Who is a leader, and who is a manager? A leader creates change. She leads by example, through charisma, persuasion, and reason, and is concerned with effectiveness and ultimate goals. A manager is someone who implements change. He coordinates, directs, and is concerned with efficiency, with means rather than ends, and with control rather than trust.
In short, everyone wants to be a leader. And though they may be necessary, no one loves managers.
Education Pioneers is a nonprofit dedicated to headhunting freshly minted Harvard MBAs and Stanford Law school graduates and employing them as administrators within charter school organizations and public school districts. Their goal is to recruit 10,000 such professionals from top education, business, and law graduate programs by 2023. According to their mission statement,
Education Pioneers exists to identify, train, connect, and inspire a new generation of leaders dedicated to transforming our education system so that all students receive a quality education.
Here are the assumptions embedded in that mission and taken from elsewhere on the website. There are common threads with the Gates Foundation agenda I discussed last week.
1) Education is in crisis.
2) Our education system needs to be transformed, particularly schools serving high-needs students.
3) The school bureaucracy outside the classroom, not principals or teachers, are a key lever for this transformation.
4) Those professionals are best identified not by their experience with students but by experiences and qualifications earned far from the education system.
To that end, Education Pioneers today released a glossy sheaf of research reporting that the education field presents prime opportunities for the ambitious Ivy League or equivalent grad. This is a sector with 6 million jobs managing $600 billion in public revenues. There are some 55000 education-related nonprofits representing perhaps as many as 2 million more jobs. And there are dozens of education-related for-profit startups recruiting and hiring as well.
Education Pioneers makes the case that these are great jobs that top students should be angling for. In a survey of its alumni, Education Pioneers found that young professionals working in this sector were twice as likely to have high-level responsibility, managing other managers, entire functions, groups or organizations–23 percent had this level of responsibility, vs. 12 percent in the private sector. In addition, Black and Latino alumni employed in education were four times as likely to be managing a group as their peers in the private sector (20 percent vs. 4 percent).
This touting of the vast professional opportunities for managers in the education system makes an interesting contrast with another research article in the Journal of Education and Training Studies, released last week. This was a national survey of education and classroom leaders on their attitudes toward No Child Left Behind, the 2001 legislation that imposed Adequate Yearly Progress standards on school districts based on annual standardized tests.
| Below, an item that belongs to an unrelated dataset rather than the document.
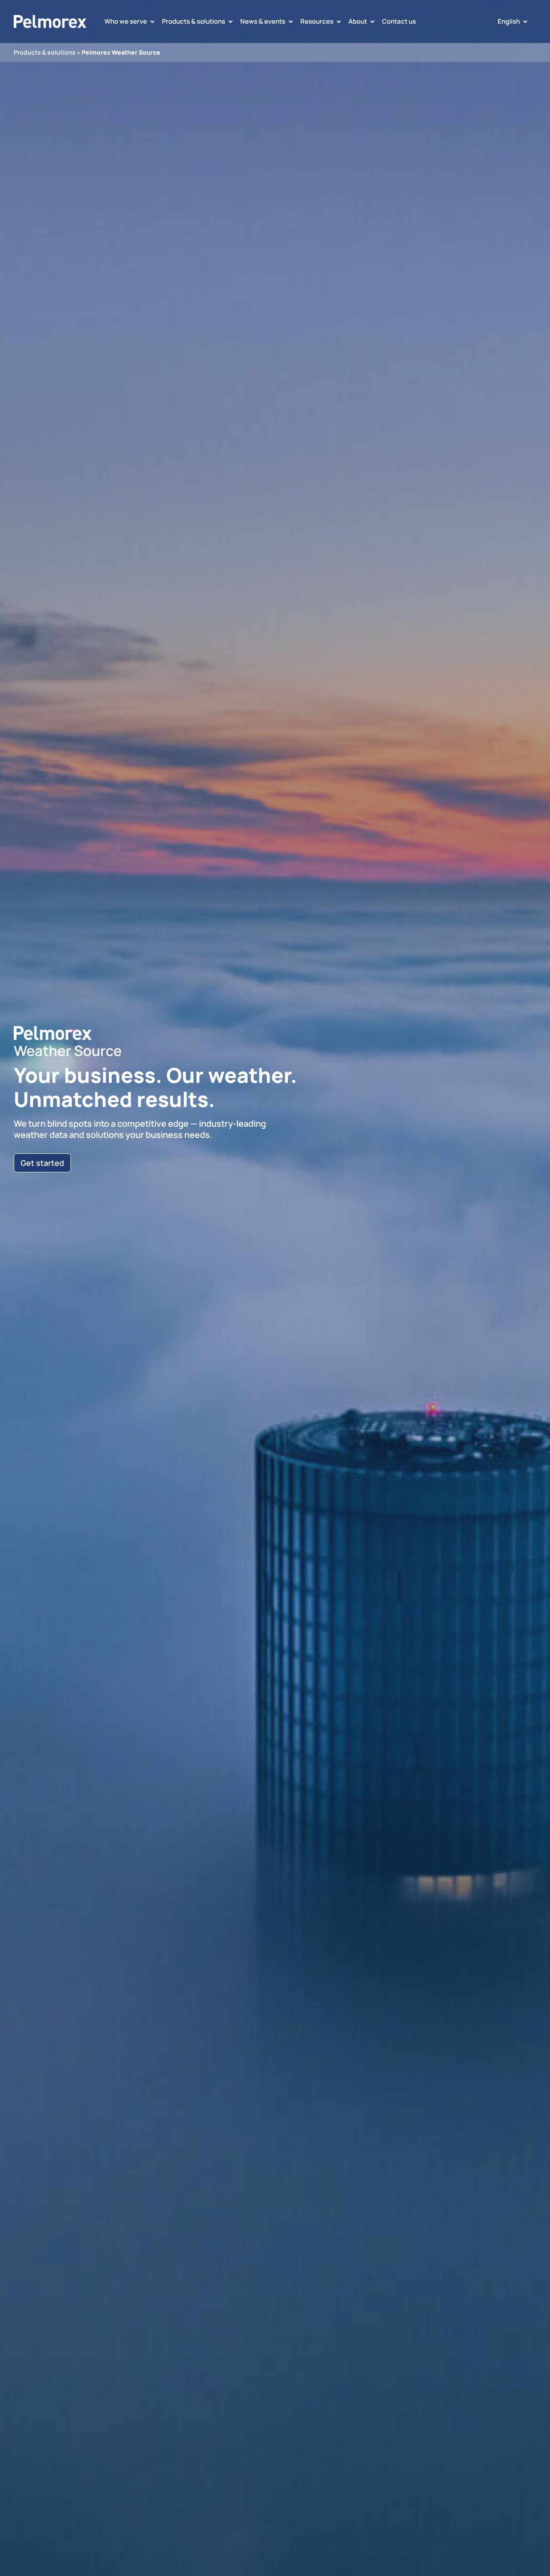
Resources (316, 21)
Overwhelmingly the respondents identified that NCLB and AYP had reduced the opportunities for leadership in their schools while increasing the responsibilities for managers. Principals and teachers alike reported that they felt compelled to focus on compliance with these external performance standards, rather than working on building consensus for real changes that would directly benefit students.
“In 2002, it appears principals were more focused on being instructional leaders while in 2011, demands of NCLB have forced principals to be more focused on managerial tasks and less on instructional leadership.”
The educational nonprofit world is thick with references to “transformational leadership.” But no matter how many top-tier MBAs, Ed.Ds or JDs get hired, as long as the system relies on a single set of metrics, the scope for true leadership will be severely compromised.